(Page extract Opens)

Monday, August 24, 2015

Escape From Escape From New York

HDNet movie channel showed Escape From New York last April. Neither The Beloved Spouse nor I had ever seen it before—gasp!—so we gave it a spin last week. Not since Rollerball have I been so disappointed with a movie I’d heard so much about. God, it was terrible. What didn’t I like? With apologies to David Letterman, here are the Top Ten Things That Suck About Escape From New York:

  1. The premise. I knew about the whole “Manhattan Island is a prison” thing, but I’d always had an idea it took place a couple of hundred of years in the future, when New York had become such a shithole not even hedge fund managers would live there. Turned out the film looks forward fewer than twenty years (from 1981), so we’re supposed to believe the most expensive real estate in the world was condemned, seized under eminent domain, and everyone moved out so they could create an open-air prison. Really, Seth? Really, Amy?
  2. The universe inhabited by the story. Brain (Harry Dean Stanton) gets more or less free run of things (and of Adrienne Barbeau) because he has apparently found a way to make
    gasoline to run the cars left behind when everyone departed. With what? River water? Naugahyde from the office furniture?
  3. While we’re at it, why were cars left behind at all?

(Page extract Closes)
(Data records Opens)

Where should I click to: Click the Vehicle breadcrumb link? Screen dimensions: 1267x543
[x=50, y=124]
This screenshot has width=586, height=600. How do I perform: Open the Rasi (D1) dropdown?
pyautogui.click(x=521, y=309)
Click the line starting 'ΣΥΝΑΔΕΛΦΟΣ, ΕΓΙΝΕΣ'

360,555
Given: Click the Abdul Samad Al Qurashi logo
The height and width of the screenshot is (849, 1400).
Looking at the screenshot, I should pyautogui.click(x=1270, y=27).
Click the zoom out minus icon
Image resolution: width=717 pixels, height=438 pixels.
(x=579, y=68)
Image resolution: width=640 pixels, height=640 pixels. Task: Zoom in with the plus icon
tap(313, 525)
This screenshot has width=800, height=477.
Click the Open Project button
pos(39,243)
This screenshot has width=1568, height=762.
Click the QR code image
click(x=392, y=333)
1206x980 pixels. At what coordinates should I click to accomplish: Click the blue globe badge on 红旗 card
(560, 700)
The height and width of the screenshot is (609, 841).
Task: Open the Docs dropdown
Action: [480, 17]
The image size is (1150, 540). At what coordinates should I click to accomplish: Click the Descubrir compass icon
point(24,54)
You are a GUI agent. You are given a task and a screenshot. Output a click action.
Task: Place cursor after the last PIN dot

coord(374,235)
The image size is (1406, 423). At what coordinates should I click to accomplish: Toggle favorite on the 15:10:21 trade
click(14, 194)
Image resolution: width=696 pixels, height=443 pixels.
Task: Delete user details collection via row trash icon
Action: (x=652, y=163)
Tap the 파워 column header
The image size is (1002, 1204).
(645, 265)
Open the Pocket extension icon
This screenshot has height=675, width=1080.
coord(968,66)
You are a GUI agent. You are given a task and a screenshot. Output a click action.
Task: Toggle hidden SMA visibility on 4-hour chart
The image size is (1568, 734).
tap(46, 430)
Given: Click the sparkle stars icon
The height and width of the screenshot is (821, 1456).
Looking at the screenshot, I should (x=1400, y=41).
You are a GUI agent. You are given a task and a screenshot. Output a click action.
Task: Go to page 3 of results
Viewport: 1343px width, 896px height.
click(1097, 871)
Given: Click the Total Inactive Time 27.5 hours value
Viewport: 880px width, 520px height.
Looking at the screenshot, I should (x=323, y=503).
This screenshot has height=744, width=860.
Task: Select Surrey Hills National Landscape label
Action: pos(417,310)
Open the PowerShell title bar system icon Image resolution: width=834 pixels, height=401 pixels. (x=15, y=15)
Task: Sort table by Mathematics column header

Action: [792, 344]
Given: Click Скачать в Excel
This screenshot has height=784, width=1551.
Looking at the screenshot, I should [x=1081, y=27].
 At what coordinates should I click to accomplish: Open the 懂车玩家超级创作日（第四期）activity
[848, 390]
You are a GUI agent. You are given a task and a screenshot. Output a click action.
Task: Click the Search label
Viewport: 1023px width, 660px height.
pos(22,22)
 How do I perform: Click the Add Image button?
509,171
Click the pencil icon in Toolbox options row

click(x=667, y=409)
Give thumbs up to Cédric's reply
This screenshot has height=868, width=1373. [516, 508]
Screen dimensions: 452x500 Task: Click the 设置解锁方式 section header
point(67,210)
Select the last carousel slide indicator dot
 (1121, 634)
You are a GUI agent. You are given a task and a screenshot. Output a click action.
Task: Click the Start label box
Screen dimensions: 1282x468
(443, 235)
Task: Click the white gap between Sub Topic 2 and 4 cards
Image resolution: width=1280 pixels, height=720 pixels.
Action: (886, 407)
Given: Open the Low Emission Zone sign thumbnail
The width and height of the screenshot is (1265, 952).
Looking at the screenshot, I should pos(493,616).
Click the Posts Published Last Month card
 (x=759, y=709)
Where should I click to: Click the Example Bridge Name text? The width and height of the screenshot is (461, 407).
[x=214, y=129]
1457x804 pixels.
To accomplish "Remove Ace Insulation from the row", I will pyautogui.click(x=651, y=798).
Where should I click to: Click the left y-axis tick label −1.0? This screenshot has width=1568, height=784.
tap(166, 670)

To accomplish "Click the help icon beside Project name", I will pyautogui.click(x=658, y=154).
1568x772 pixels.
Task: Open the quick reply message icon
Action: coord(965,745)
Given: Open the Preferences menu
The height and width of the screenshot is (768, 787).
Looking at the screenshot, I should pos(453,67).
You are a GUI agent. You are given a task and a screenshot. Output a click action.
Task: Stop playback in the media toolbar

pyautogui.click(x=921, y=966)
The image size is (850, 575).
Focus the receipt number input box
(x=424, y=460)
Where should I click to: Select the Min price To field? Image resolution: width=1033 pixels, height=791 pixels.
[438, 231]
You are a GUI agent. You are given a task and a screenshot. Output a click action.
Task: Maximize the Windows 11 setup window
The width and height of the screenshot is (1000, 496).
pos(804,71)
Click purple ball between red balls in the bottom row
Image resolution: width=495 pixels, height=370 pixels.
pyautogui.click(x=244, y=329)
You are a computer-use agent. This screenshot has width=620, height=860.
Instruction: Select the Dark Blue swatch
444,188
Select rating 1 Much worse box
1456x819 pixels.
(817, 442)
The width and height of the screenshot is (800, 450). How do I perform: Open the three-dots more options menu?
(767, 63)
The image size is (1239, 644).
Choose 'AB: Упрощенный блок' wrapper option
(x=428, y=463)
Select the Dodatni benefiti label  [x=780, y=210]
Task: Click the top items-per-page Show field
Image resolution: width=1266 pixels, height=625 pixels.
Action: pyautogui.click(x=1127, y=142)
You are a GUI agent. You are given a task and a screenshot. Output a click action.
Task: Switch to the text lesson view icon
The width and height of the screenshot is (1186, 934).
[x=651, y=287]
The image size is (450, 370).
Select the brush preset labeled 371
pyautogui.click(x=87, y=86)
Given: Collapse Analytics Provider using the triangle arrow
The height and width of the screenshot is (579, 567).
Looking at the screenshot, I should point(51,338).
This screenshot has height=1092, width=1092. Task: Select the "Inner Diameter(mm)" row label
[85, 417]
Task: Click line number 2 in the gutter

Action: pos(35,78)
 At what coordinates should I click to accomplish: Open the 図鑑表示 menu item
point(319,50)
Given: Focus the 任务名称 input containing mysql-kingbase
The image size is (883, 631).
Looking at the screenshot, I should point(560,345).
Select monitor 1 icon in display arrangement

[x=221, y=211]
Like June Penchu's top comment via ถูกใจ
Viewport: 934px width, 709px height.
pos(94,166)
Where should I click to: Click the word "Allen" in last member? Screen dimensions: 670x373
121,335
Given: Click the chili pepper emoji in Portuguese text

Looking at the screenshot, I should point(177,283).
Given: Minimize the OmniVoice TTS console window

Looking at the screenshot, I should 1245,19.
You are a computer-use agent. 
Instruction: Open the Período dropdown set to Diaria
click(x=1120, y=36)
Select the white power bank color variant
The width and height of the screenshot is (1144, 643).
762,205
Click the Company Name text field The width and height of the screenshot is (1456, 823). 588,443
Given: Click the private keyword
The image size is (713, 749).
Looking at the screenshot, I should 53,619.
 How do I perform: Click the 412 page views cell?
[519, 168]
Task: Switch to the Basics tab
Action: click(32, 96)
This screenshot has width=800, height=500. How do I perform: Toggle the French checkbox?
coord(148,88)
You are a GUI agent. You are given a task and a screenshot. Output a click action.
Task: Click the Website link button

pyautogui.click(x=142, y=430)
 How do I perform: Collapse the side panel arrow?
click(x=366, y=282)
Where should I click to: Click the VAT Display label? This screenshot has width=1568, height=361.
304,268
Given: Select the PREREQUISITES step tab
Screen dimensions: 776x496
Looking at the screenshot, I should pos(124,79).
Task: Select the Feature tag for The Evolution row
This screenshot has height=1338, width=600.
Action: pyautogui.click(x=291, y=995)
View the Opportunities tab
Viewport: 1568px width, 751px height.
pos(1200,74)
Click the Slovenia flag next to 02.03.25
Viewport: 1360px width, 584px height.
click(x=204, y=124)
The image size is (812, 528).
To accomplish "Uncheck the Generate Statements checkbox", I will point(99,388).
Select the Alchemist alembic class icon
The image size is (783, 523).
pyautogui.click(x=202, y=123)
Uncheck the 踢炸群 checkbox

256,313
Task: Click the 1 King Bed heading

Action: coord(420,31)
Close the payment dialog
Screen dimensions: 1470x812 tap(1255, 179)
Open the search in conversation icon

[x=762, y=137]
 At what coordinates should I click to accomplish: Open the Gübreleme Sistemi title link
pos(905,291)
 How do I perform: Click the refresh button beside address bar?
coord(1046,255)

(Data records Closes)

▶ _Problems to work on_:
1. Answer these about the Escape From New York post:
(a) Which channel showed the film?
(b) Which movie last disappointed the writer this much?
(c) Who plays Brain?
2. Repeat the Escape From New York post word for word from "2. The universe" to "the office furniture?".
The listing was taken from a separate source.

▶ _Expected responses_:
1.
(a) HDNet movie channel
(b) Rollerball
(c) Harry Dean Stanton

2.
2. The universe inhabited by the story. Brain (Harry Dean Stanton) gets more or less free run of things (and of Adrienne Barbeau) because he has apparently found a way to make
    gasoline to run the cars left behind when everyone departed. With what? River water? Naugahyde from the office furniture?